DATA EXTRACT:
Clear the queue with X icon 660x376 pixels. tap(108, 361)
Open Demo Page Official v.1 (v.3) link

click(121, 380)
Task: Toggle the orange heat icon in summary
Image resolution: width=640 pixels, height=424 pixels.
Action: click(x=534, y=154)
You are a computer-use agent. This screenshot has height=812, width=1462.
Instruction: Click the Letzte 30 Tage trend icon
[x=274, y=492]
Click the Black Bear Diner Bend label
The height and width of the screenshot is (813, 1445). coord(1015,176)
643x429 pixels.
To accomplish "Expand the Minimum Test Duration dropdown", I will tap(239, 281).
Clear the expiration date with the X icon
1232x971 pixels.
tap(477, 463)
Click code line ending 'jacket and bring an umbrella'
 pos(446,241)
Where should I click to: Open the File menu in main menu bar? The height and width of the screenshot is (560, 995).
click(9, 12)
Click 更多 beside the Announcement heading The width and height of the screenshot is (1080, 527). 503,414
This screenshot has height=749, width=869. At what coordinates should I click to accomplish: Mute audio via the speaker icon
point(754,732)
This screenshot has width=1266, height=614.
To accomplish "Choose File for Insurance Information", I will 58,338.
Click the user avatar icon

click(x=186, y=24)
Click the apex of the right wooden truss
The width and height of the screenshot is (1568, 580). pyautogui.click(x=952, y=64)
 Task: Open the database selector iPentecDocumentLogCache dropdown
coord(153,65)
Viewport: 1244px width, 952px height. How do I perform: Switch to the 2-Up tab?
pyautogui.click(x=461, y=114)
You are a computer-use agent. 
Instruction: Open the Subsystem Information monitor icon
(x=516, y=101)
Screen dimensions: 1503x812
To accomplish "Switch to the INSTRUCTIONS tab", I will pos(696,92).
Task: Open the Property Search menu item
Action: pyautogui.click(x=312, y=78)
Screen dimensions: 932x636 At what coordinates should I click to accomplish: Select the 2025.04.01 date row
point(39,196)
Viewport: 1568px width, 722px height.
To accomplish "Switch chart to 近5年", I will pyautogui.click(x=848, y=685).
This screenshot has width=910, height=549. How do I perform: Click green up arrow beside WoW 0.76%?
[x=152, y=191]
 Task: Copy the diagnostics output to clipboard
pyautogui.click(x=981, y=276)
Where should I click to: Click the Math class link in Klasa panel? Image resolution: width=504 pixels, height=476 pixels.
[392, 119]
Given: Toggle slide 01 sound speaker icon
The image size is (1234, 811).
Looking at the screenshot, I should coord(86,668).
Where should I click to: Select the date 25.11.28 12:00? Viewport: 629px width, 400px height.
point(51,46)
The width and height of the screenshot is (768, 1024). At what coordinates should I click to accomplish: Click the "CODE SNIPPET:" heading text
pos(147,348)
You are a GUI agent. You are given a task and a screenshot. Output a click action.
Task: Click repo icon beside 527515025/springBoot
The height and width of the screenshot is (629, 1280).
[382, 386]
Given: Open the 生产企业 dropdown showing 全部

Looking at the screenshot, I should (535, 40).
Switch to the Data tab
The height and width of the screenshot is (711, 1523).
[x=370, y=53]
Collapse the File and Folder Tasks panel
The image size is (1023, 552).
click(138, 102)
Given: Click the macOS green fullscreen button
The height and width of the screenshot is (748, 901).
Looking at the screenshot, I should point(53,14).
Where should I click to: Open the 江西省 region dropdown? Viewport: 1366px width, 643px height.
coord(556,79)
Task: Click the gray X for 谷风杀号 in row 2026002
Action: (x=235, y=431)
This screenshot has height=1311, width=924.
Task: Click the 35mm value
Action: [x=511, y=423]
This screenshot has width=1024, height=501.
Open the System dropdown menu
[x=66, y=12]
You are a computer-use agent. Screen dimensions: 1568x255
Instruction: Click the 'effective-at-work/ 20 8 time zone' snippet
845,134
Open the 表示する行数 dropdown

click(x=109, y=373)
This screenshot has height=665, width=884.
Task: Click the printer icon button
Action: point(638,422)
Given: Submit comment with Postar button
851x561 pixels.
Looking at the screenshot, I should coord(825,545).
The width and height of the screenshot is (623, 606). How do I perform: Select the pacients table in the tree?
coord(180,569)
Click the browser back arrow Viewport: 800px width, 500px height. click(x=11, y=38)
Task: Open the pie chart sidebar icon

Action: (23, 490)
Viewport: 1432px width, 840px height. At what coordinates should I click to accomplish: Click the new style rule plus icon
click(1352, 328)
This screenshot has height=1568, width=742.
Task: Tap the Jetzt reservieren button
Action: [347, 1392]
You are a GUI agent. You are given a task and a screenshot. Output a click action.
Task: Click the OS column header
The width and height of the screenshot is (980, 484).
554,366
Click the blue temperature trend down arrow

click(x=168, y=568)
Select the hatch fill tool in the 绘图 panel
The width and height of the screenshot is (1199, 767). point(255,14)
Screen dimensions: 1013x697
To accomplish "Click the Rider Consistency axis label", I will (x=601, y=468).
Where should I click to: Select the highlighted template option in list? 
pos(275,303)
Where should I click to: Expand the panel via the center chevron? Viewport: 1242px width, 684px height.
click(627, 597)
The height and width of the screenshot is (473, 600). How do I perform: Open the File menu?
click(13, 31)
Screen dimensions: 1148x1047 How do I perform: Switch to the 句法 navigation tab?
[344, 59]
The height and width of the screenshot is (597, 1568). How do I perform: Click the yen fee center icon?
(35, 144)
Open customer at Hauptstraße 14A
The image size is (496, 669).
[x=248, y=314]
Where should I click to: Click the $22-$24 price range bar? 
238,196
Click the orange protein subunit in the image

YOUR ASSIGNMENT: Among the entries above, how many lines hold the word "orange"? Reply with only that number.

EXPECTED OUTPUT: 2